The Story
Why it exists.
The beginning
Zhaar is an archive formula from Jorum Studio's perfumer Euan McCall, remade each May when orange flowers bloom in the Mediterranean. The 2024 release captures the moment steam rises from fresh orange blossom distillations, the brand's own copy describes it as reminiscent of mist rolling from the sea, cool and damp carrying something floral underneath. McCall built the composition around that tension: white florals pushed to their lushest, held in place by the green and aromatic character of the landscape they come from. The result is a fragrance that smells like a place, not a concept.
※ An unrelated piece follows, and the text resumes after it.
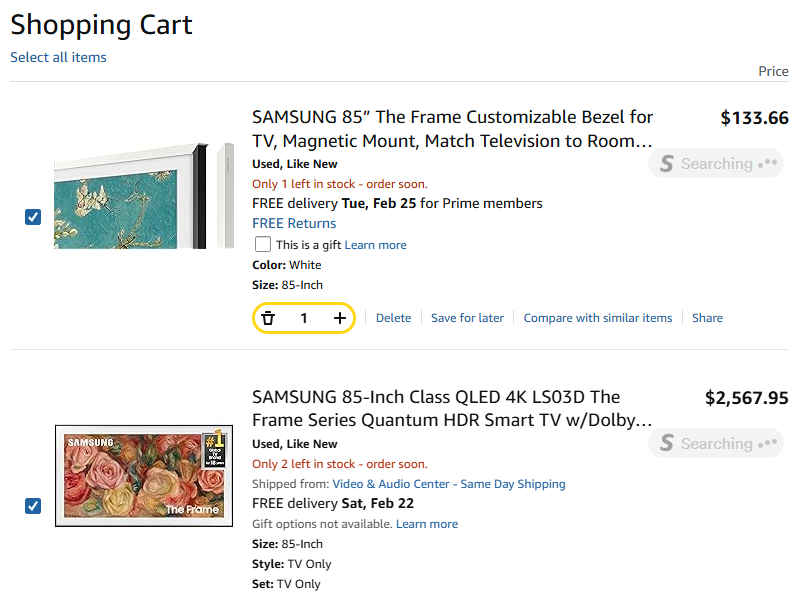Click Learn more about gift options unavailable

point(427,524)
The note pyramid is unusual in its balance. White florals, jasmine, gardenia, orange blossom absolute, typically dominate such compositions, but here they share structural weight with petitgrain, galbanum, and Aleppo pine. Davana adds an aromatic, slightly feral sweetness. Ambrette seed provides warmth without heaviness. The result is a fragrance that stays green and fresh throughout its arc, never collapsing into pure floral sweetness. It's the kind of restraint that requires confidence.
The evolution
The opening is all citrus sparkle and petitgrain, bright, clean, a little bitter. Neroli gives it cool, almost metallic clarity. This phase lasts about 20 minutes before the florals begin to assert themselves. Around the 30-minute mark, jasmine and gardenia bloom together, joined by orange blossom absolute. The combination is lush, slightly indolic, steamy. This is the heart of the fragrance and it lingers for hours. As the citrus and green notes fade, ambrette seed and ambergris emerge, warm, creamy, animalic without aggression. Atlas cedar and Holm oak provide a woody base that keeps the drydown grounded. Eight to ten hours in, this is still close to skin but present. The indolic white floral doesn't fully disappear. It softens into something intimate, skin-like, warm. What started as steam off orange blossom distillations becomes the quiet smell of someone who's been wearing it all day.
Cultural impact
Zhaar represents a growing movement in niche perfumery that prioritizes botanical terroir and seasonal authenticity over year-round consistency. Jorum Studio's decision to time the annual remaking of Zhaar to the May orange blossom distillation season is a deliberate statement about fragrance as a living record of time and place. This approach challenges the conventions of mainstream perfume production, where consistency is prized and seasonality is considered a flaw. By framing the fragrance as an archive formula that captures a specific annual moment, Jorum Studio invites wearers to engage with fragrance as something that changes, evolves, and marks the passage of seasons.